PG_Unbloat is a automation to identify bloated tables in a single database.
We have a great extension on PostgreSQL to help us to identify bloating in PostgreSQL and this automation even uses it, but in certain tables even this extension don't works well.
Here the extension pg_stattuple help us to filter high bloated tables from non bloated tables, using the extension with pg_stattuple_approx first and then using pg_stattuple to do a full SEQ SCAN in the table to see the percentage of bloat.
After that the automation literally copy only the data from the original table and we compare the size of the two tables, the original and the copied table, only useful data are copied and from that we have the correct value of bloating. We dont considere the size of indexes on this calculations (We have to consider the metadata in the pages too, but the metadata it is very light )
The usage is simple, clone this repo or use the docker image.
The password always be asked in every execuction.
Basic usage:
python exec_unbloat.py --host foo-bar.mycloud.com -U postgres -d foo-bar-database
Parameters: Type this for help
$ python exec_unbloat.py -h
bruno | ~/Documents/dlpco/pg_unbloat/pg_unbloat | main ± | 19:48:18 $ python exec_unbloat.py -h
usage: exec_unbloat.py [-h] --host HOST --dbname DBNAME --user USER [--port PORT] [--table_min_size TABLE_MIN_SIZE] [--table_max_size TABLE_MAX_SIZE]
This automation identify bloated tables in a especific database, it's not possible run this automation in a read replica and the user needs to have superuser grants
options:
-h, --help show this help message and exit
--host HOST, --HOST HOST
Host address to access the database.

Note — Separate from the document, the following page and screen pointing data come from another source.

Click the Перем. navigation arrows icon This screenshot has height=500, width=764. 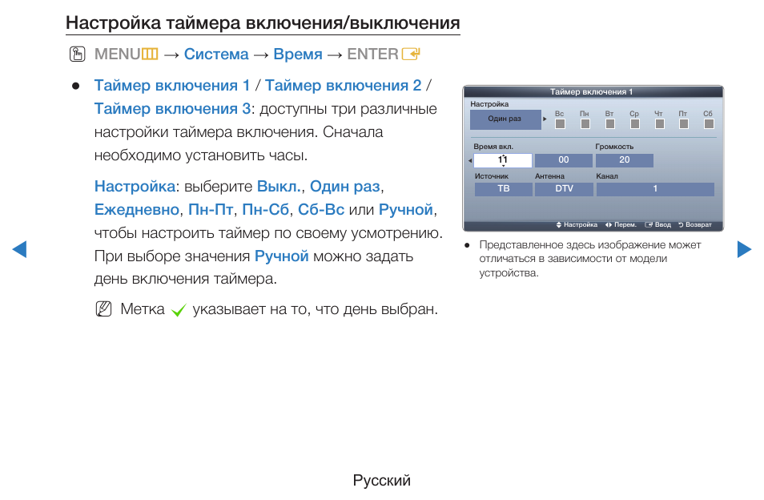[x=609, y=225]
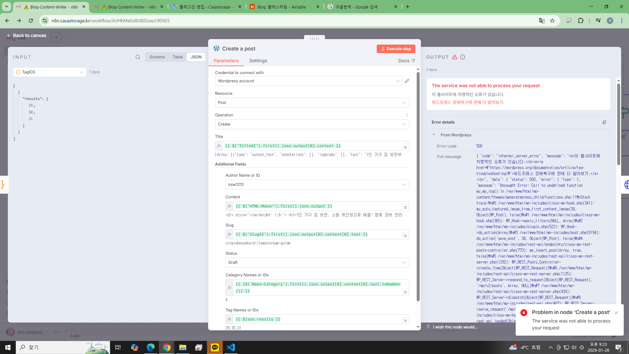Click the Execute step button

click(396, 49)
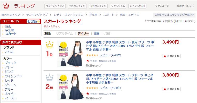The image size is (197, 103).
Task: Click the red crown Ranking logo
Action: (x=6, y=6)
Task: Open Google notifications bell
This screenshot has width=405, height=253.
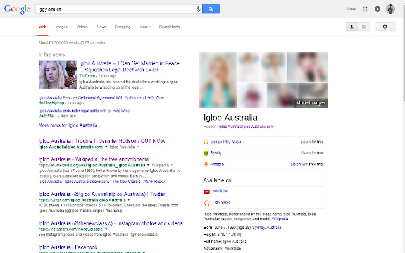Action: (377, 9)
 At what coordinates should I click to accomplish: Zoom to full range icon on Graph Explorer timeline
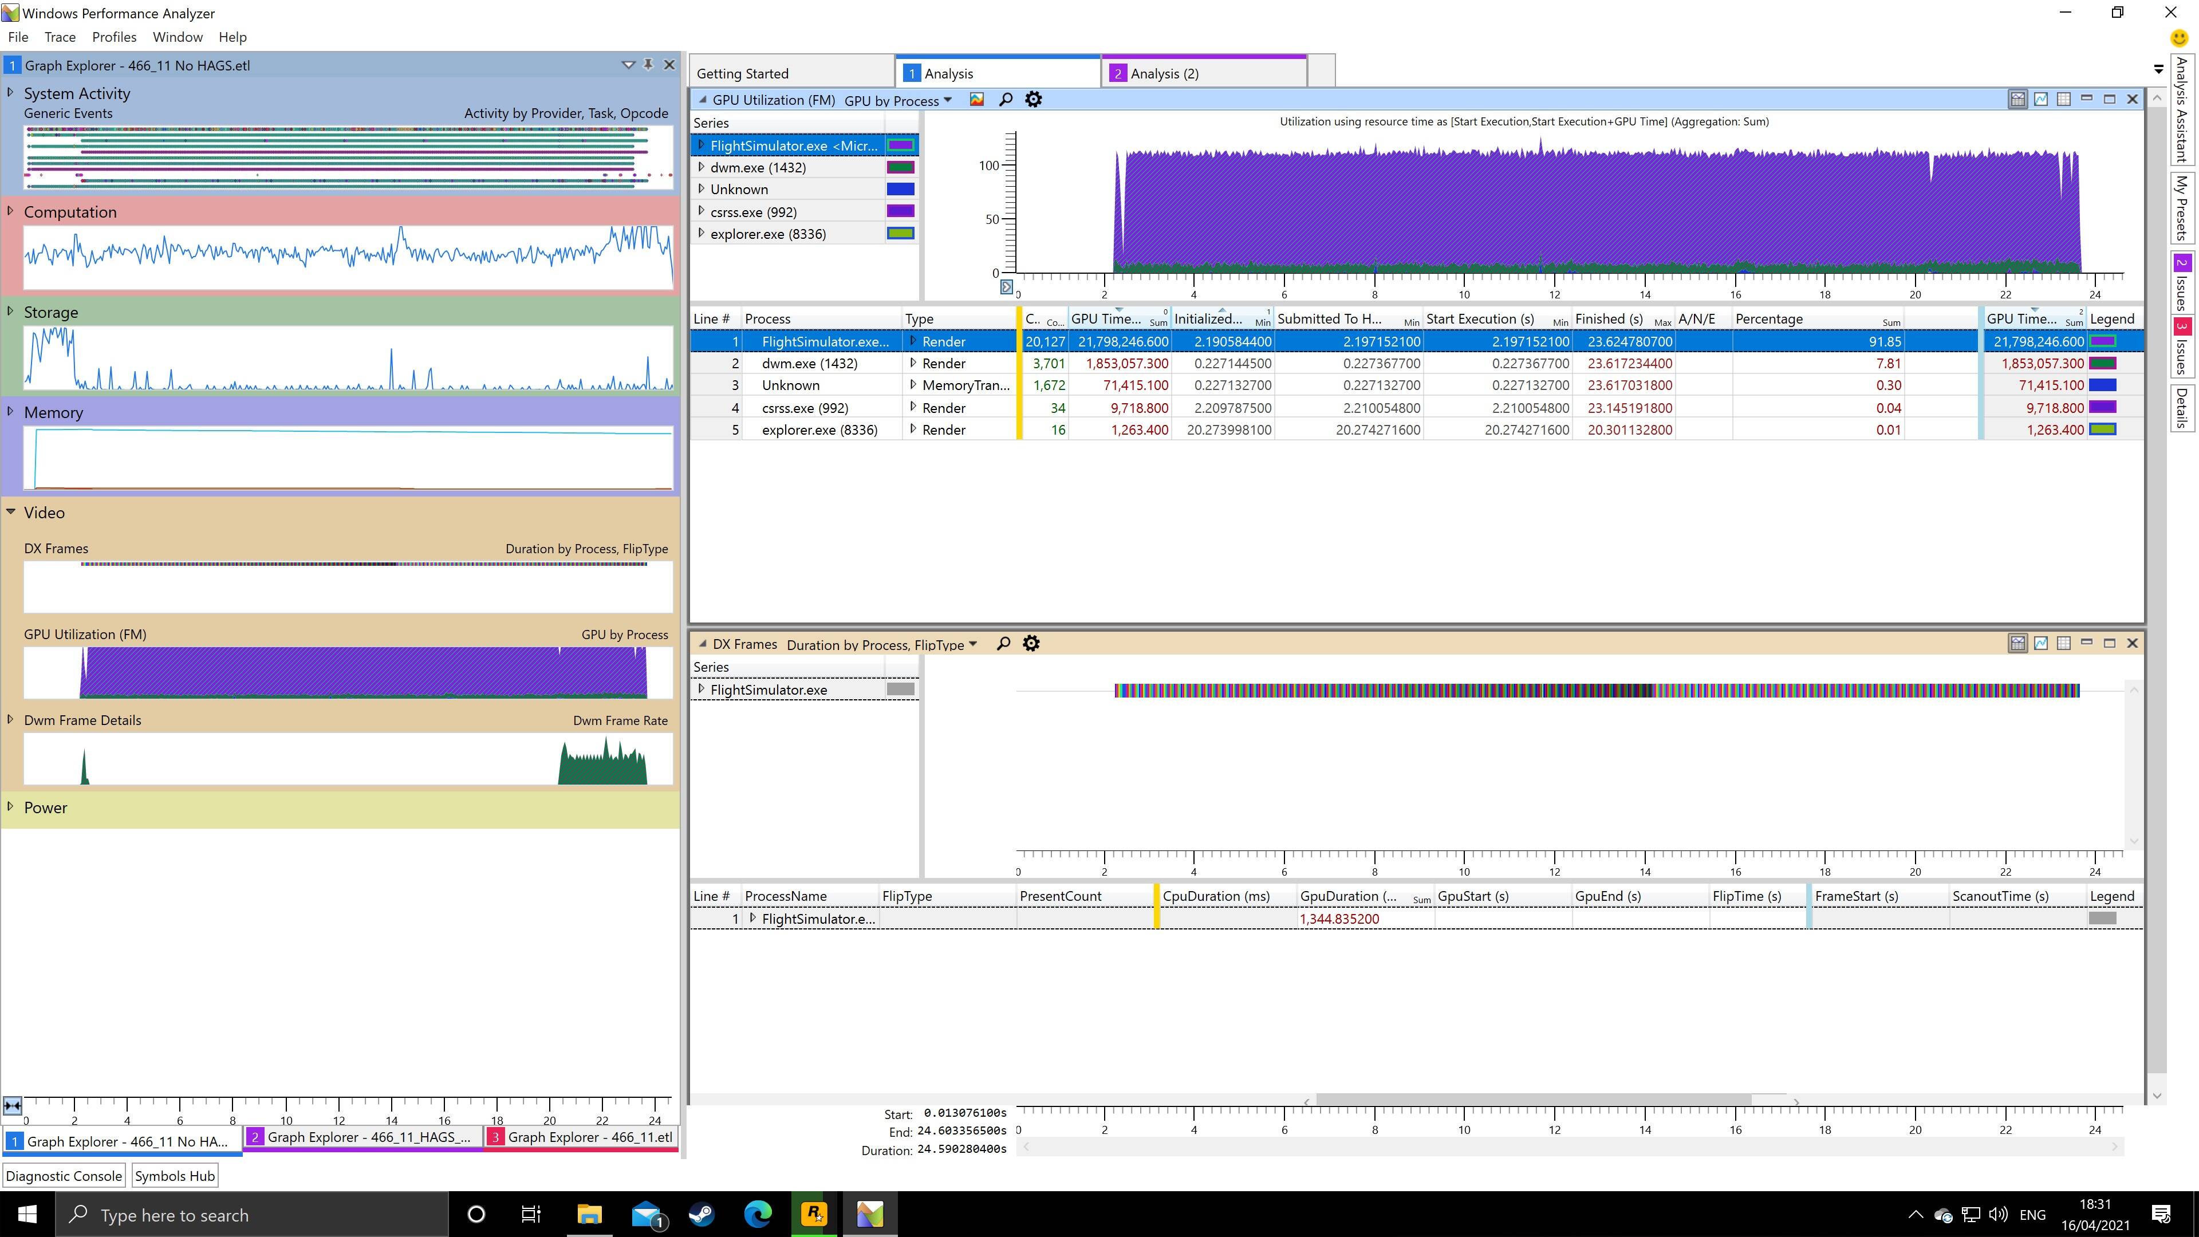coord(12,1106)
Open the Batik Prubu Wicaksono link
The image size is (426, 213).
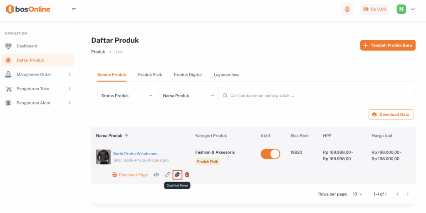coord(135,154)
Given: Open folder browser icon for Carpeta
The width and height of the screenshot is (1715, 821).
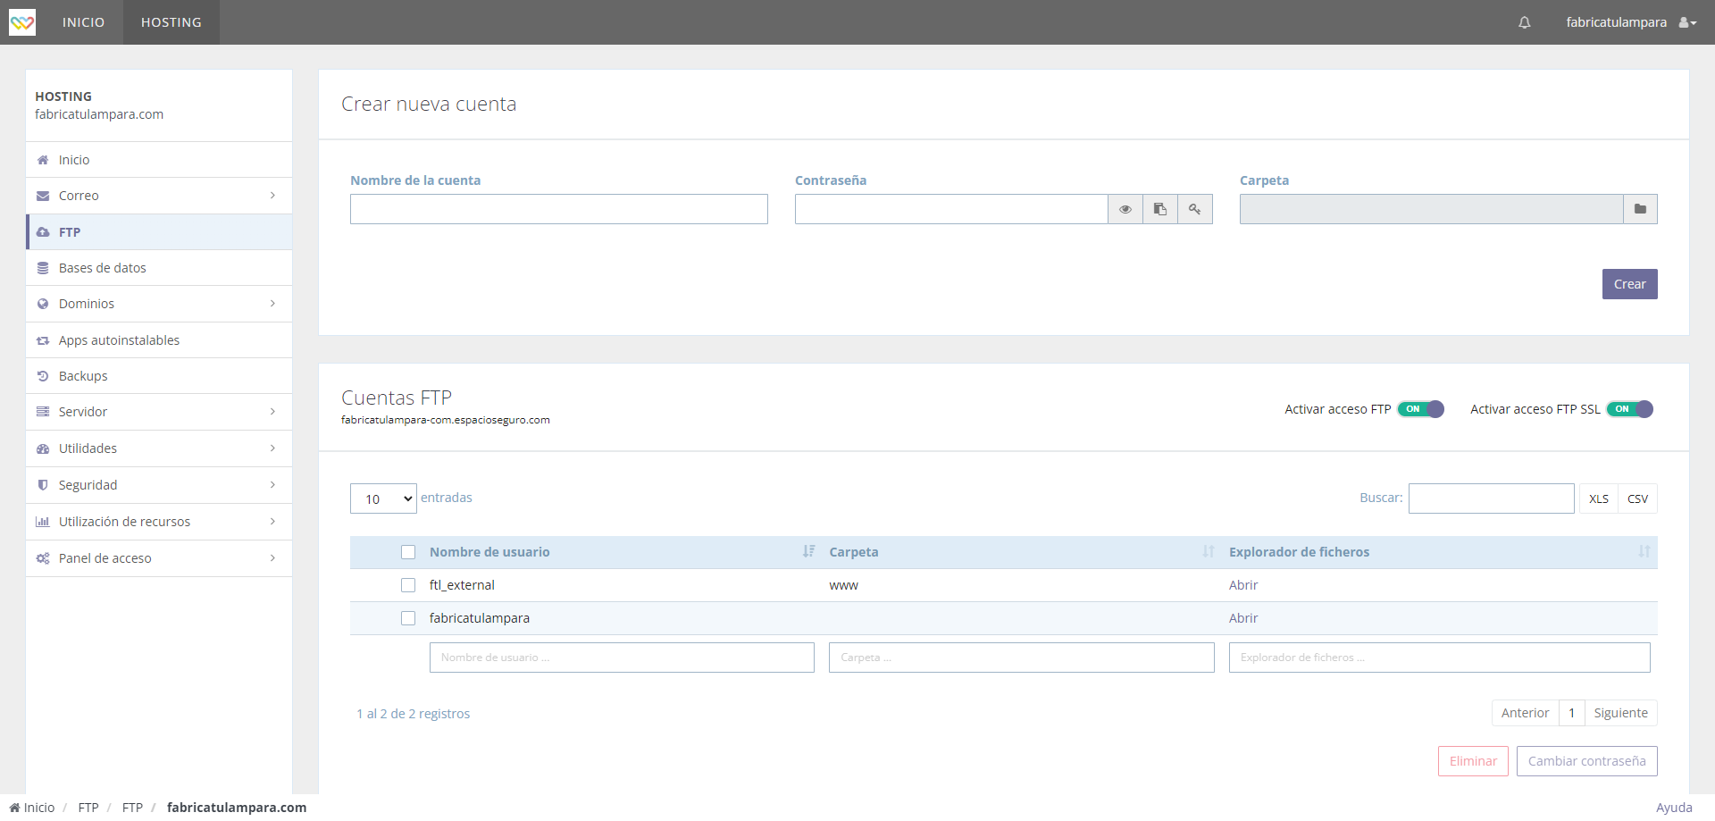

Ex: 127.0.0.1
--dbname DBNAME, --DBNAME DBNAME, -d DBNAME
Name of the database to check tables, yes we can execute only in one database at a time
--user USER, --USER USER, -U USER
Name of user to connect in the database, the user need to have superuser grants
--port PORT, --PORT PORT, -p PORT
Port of to connect on instance
--table_min_size TABLE_MIN_SIZE, --TABLE_MIN_SIZE TABLE_MIN_SIZE
Minimum size to scan tables (1 MB default)
--table_max_size TABLE_MAX_SIZE, --TABLE_MAX_SIZE TABLE_MAX_SIZE
Maximum size to scan tables, when bigger the value more time and I/O the automation will use. (2048 MB default)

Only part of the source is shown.